Personal information
- Full name: Christopher Jonathan Ben Ridley
- Born: 17 June 1946 Bulawayo, Matabeleland, Southern Rhodesia
- Died: 10 September 2009 (aged 63) Cape Town, Western Cape, South Africa
- Batting: Right-handed
- Bowling: Right-arm medium-fast
- Relations: Giles Ridley (brother)

Domestic team information
- 1971: Oxford University

Career statistics
| Competition | First-class |
| Matches | 6 |
| Runs scored | 88 |
| Batting average | 11.00 |
| 100s/50s | –/– |
| Top score | 23 |
| Balls bowled | 654 |
| Wickets | 3 |
| Bowling average | 118.66 |
| 5 wickets in innings | – |
| 10 wickets in match | – |
| Best bowling | 2/70 |
| Catches/stumpings | 4/– |
- Source: Cricinfo, 30 June 2020

= Christopher Ridley =

South African cricketer

Christopher Jonathan Ben Ridley (17 June 1946 – 10 September 2009) was a Rhodesian-born South African first-class cricketer.

== Life and career ==
Ridley was born at Bulawayo in Southern Rhodesia in June 1946. He was educated at Milton High School, before studying in England at Keble College, Oxford. While studying at Oxford he played first-class cricket for Oxford University in 1971, making six appearances.
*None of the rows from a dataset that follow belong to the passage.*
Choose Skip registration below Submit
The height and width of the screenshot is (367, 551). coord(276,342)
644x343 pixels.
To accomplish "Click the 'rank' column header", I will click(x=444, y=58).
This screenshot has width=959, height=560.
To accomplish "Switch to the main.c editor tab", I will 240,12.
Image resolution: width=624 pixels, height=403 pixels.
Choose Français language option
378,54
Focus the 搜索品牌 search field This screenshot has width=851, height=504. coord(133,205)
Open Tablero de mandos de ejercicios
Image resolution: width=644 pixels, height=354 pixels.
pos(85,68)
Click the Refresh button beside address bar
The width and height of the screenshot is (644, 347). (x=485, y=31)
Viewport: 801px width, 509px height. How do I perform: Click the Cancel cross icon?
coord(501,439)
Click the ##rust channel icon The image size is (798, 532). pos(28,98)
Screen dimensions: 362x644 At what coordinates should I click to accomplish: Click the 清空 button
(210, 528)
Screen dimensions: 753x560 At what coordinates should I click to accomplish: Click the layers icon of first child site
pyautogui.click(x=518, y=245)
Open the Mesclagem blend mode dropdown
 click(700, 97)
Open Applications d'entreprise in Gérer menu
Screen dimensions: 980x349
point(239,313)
Ridley scored 88 runs in his six matches, with a high score of 23. With his right-arm medium-fast bowling, Ridley took 3 wickets at an expensive average of 118.66 runs apiece per wicket.

Ridley later emigrated to South Africa, where he died at Cape Town in September 2009. His brother, Giles, was a Rhodes Scholar who also played first-class cricket for Oxford University.